- [THE DATA]:
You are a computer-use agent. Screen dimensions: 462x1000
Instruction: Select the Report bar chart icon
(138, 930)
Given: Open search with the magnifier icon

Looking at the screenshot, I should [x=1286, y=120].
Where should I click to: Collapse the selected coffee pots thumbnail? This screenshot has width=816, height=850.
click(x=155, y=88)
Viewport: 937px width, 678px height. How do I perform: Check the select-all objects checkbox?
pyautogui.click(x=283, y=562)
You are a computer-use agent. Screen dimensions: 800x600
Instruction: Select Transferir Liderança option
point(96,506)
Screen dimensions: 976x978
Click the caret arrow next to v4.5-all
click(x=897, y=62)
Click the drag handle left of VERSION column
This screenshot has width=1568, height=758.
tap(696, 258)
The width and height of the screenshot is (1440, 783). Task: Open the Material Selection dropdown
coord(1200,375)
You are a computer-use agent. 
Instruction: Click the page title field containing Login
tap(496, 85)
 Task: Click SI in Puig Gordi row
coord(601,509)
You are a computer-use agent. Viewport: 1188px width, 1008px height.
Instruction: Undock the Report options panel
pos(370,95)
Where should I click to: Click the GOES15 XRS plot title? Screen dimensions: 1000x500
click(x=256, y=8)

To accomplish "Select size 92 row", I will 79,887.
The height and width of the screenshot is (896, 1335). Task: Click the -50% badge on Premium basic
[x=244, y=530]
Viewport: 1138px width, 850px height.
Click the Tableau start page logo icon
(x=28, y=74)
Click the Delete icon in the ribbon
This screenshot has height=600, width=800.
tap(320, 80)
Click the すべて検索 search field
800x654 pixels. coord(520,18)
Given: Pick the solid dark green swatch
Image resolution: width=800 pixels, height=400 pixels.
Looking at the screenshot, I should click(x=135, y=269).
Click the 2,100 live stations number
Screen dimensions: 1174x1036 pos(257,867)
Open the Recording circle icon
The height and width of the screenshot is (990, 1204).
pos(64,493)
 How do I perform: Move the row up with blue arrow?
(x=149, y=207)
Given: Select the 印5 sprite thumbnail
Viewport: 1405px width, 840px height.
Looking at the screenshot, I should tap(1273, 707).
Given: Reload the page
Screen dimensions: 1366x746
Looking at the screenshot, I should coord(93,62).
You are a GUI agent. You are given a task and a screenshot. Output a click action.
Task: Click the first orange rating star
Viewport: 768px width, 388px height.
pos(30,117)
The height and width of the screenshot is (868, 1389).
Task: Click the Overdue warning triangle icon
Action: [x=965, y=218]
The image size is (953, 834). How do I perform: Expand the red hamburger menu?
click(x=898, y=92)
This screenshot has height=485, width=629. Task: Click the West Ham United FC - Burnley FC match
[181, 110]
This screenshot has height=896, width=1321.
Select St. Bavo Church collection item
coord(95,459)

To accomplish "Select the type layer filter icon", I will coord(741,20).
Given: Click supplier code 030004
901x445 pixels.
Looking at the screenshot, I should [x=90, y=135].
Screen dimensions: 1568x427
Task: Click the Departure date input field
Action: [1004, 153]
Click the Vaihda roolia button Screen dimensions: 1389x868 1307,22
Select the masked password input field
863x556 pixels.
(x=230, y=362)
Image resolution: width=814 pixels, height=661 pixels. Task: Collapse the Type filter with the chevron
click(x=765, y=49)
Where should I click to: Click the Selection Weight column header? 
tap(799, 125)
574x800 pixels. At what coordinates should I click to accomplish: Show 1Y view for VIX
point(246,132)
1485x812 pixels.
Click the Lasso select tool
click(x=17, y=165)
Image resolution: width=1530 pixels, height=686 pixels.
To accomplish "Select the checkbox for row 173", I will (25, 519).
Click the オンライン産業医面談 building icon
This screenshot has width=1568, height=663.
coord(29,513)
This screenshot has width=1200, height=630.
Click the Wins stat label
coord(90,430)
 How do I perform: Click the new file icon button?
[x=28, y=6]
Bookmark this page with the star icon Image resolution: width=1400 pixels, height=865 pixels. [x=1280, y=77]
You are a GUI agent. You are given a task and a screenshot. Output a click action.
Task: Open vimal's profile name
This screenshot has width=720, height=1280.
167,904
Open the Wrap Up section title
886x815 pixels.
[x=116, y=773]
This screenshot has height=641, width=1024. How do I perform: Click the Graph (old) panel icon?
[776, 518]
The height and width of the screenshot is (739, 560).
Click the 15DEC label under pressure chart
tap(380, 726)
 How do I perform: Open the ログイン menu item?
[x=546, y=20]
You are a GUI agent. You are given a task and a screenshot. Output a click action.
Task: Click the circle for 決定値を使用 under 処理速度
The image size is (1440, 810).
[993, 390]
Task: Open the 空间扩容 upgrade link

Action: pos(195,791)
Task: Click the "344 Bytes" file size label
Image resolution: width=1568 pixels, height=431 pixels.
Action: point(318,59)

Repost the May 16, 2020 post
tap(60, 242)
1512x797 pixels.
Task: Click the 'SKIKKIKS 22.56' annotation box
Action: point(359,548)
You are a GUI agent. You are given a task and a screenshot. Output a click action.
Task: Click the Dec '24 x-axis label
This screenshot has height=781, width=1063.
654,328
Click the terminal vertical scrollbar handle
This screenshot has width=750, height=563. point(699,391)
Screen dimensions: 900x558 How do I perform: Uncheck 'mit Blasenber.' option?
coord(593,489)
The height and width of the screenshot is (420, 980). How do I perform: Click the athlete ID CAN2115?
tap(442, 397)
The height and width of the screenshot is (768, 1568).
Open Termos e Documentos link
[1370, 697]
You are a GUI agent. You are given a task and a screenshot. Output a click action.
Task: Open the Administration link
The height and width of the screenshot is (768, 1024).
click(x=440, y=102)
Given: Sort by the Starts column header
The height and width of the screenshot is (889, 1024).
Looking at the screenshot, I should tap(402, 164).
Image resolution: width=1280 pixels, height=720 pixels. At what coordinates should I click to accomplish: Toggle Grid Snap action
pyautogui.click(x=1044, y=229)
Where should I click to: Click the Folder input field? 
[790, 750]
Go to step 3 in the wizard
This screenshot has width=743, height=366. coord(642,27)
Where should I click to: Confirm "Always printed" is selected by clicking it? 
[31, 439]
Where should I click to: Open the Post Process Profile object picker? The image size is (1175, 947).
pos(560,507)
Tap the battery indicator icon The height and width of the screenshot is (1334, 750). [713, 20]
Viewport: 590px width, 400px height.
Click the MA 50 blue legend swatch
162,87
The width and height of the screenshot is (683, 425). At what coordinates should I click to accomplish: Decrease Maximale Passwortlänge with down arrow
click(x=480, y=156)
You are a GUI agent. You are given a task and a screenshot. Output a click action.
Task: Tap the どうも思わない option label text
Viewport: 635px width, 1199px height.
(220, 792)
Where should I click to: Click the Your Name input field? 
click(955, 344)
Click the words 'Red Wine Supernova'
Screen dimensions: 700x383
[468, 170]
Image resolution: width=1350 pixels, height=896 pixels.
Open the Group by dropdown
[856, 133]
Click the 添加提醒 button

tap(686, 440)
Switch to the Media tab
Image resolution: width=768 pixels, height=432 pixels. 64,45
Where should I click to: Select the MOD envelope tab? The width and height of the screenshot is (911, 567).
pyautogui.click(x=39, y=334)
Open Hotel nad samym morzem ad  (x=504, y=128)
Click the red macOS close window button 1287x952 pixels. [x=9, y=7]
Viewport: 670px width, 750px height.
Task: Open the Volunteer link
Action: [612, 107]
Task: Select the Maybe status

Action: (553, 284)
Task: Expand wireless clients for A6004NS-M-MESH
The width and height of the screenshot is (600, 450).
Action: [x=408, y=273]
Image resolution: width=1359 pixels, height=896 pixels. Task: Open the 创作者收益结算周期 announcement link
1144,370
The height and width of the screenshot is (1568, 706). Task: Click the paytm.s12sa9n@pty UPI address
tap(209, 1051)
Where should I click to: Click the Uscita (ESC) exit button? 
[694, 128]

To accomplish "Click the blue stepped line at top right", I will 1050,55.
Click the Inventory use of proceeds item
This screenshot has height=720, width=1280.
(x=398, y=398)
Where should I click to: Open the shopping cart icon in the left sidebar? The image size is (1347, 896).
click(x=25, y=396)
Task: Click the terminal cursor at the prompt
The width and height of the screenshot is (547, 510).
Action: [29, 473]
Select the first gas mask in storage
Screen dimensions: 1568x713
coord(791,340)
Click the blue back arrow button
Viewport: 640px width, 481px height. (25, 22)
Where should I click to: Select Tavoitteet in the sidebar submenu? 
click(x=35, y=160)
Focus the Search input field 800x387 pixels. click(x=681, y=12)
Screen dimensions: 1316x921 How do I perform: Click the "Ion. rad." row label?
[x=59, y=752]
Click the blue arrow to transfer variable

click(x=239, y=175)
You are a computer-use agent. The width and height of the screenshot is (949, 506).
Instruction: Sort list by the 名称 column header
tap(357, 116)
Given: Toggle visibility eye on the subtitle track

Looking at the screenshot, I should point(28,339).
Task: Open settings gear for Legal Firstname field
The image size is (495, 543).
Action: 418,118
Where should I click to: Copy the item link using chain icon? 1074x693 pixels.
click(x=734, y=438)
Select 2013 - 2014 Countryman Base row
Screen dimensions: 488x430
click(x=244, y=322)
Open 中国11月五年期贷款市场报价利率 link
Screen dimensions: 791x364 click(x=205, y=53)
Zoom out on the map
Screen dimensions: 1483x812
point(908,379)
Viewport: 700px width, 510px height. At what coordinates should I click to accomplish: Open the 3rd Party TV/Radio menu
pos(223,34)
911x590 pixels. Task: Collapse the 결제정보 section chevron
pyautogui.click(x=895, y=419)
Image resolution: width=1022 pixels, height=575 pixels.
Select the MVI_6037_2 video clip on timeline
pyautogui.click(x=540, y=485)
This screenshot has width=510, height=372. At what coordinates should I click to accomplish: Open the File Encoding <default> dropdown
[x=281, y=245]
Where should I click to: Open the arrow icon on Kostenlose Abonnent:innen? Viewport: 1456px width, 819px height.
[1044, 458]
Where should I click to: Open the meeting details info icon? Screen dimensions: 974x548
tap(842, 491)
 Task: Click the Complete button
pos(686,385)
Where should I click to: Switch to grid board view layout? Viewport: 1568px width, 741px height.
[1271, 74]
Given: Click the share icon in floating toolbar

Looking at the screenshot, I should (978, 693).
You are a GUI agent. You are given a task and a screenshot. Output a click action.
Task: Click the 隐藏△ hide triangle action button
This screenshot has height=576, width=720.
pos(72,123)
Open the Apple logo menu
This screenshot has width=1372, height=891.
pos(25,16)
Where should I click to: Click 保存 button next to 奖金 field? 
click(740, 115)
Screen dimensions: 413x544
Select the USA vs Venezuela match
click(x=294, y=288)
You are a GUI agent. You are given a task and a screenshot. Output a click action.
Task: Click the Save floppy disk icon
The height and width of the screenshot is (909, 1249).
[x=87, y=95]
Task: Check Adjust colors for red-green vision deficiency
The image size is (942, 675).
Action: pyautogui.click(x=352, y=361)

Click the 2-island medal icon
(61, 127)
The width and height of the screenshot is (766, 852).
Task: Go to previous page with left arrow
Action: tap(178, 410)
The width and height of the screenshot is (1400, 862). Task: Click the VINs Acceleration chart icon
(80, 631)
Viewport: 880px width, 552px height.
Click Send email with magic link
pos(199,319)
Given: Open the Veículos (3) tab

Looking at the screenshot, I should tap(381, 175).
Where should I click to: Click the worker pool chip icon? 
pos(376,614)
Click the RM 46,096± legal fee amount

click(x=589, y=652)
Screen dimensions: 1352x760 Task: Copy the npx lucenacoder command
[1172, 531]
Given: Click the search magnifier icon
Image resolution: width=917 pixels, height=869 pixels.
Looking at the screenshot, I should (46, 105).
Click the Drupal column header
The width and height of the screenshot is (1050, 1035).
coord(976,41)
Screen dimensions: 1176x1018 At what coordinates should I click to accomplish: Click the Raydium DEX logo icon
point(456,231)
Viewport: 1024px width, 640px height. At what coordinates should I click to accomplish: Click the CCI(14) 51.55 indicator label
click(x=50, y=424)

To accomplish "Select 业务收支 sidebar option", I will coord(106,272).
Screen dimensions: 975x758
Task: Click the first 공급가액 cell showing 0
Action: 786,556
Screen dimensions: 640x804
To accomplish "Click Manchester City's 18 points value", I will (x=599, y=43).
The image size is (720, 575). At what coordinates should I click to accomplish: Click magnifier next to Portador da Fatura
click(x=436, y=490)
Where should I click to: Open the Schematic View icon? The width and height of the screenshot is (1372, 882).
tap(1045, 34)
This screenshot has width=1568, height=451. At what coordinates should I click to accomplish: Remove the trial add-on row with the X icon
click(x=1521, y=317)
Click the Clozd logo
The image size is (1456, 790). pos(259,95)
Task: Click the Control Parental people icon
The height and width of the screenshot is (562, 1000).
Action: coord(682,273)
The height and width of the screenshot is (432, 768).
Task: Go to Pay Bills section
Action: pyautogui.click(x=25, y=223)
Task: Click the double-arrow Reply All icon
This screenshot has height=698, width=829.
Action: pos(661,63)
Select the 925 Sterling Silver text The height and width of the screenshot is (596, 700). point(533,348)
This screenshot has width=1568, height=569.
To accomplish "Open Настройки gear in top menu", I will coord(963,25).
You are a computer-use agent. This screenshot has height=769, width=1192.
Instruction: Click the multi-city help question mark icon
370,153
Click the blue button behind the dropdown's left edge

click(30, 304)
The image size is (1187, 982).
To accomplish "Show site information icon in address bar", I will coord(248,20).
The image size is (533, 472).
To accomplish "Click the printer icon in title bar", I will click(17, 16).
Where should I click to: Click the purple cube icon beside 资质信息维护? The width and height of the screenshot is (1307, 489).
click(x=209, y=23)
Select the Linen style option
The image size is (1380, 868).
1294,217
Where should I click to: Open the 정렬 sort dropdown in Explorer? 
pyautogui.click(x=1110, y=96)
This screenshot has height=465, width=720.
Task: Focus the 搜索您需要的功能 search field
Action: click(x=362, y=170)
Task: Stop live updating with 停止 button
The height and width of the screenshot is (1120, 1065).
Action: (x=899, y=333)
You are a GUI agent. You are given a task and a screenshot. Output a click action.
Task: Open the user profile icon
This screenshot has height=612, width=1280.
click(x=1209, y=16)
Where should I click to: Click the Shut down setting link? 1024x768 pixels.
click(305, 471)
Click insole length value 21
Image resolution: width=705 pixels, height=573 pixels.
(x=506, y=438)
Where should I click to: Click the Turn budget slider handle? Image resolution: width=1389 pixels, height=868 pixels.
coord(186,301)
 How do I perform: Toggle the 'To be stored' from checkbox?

- [ASSIGNED TASK]:
Going through the entries above, report how many lines include the string "green". The number alone is the answer.

- [ANSWER TO THIS PROBLEM]:
2